<html>
<p style="font-size: 300%; font-weight: bold; color: red; text-align: center; line-height: 120%">
Please "Close and Halt" this notebook after use!
</p>
</html>

# Introduction

**JavaScript Object Notation** or **JSON** is an open-standard file format that uses human-readable text to transmit data objects consisting of attribute–value pairs and array data types (or any other serializable value). It is a very common data format used for asynchronous browser–server communication, including as a replacement for XML in some AJAX-style systems.

JSON is a language-independent data format. It was derived from JavaScript, but as of 2017 many programming languages include code to generate and parse JSON-format data. The official Internet media type for JSON is `application/json`. JSON filenames use the extension `.json`.

## Tools
We focus on three tools:
1. Python package `json` https://docs.python.org/2/library/json.html
2. UNIX command line tool `jq` https://stedolan.github.io/jq/
3. PySpark https://spark.apache.org

## References
- Tweet data dictionaries https://developer.twitter.com/en/docs/tweets/data-dictionary/overview/tweet-object
- https://developer.twitter.com/en/docs/tweets/data-dictionary/overview/intro-to-tweet-json.html
- Parsing JSON with jq http://www.compciv.org/recipes/cli/jq-for-parsing-json/

# Data Set
We use an small subset of a Twitter data-set, which contains over 170,000,000 tweets collected during 3 months leading up to the 2012 presidential elections. The original data files are posted at https://old.datahub.io/dataset/twitter-2012-presidential-election



In [47]:
%%sh
head -1 twitter200.json | jq '.'

{
  "in_reply_to_user_id_str": null,
  "id_str": "246058156919238656",
  "text": "Anderson Silva vs Stephen bonner is like sending a man to murders row after he saved the president 5 years earlier",
  "geo": null,
  "retweeted": false,
  "in_reply_to_status_id": null,
  "created_at": "Thu Sep 13 01:30:10 +0000 2012",
  "source": "web",
  "entities": {
    "urls": [],
    "user_mentions": [],
    "hashtags": []
  },
  "contributors": null,
  "place": null,
  "favorited": false,
  "coordinates": null,
  "retweet_count": 0,
  "truncated": false,
  "in_reply_to_status_id_str": null,
  "user": {
    "id_str": "29324689",
    "is_translator": false,
    "verified": false,
    "favourites_count": 9,
    "geo_enabled": false,
    "profile_use_background_image": false,
    "profile_image_url": "http://a0.twimg.com/profile_images/2581517833/1y7d6c4gxsublrfhmium_normal.jpeg",
    "profile_text_color": "666666",
    "profile_background_image_url": "http://a0.twimg.com/profile_background_images/595

# Python


In [49]:
import json
import os, sys

In [51]:
MAX_LINES = 10
with open('twitter200.json') as io:
    line = io.readline()

#### [Directions]
(1) In the JSON notebook, explain why JSON is described as language-independent even though it was derived from JavaScript.
(2) Answer these questions from the JSON notebook:
(a) What is the official Internet media type for JSON?
(b) How many tweets does the full Twitter data set contain?
(c) What is the "created_at" value of the first tweet shown?

#### [Dataset records]
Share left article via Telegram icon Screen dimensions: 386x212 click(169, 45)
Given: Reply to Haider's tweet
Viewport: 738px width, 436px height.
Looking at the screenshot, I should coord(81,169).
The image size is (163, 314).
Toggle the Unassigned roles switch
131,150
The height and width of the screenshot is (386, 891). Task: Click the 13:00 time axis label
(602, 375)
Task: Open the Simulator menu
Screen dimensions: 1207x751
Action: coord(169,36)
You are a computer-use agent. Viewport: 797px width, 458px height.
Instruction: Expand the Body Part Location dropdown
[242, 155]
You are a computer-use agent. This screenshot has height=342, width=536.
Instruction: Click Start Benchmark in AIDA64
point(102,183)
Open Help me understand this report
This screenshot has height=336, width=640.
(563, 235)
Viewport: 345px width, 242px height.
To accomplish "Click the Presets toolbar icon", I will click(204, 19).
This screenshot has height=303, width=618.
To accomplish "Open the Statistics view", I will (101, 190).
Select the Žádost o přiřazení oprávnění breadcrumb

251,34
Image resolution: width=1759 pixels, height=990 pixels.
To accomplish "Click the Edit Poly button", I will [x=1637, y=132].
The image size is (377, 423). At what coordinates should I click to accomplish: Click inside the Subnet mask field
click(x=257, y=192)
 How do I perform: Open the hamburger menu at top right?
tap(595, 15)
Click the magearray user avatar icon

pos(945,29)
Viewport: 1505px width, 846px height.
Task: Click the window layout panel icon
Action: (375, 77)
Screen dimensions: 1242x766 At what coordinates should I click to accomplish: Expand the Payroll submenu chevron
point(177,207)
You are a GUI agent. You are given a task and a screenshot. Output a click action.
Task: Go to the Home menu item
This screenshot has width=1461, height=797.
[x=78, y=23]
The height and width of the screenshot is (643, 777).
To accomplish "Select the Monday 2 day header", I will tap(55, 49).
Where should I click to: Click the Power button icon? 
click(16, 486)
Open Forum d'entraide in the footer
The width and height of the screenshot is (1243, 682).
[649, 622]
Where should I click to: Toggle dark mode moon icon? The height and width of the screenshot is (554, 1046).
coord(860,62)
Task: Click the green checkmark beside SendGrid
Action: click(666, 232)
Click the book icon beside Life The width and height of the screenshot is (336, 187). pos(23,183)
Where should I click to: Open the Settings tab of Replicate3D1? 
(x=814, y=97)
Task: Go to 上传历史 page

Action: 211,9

#### [Final results]
(1) As of 2017, many programming languages include code to generate and parse JSON-format data, so using it doesn't depend on JavaScript.

(2)
(a) `application/json`
(b) Over 170,000,000
(c) "Thu Sep 13 01:30:10 +0000 2012"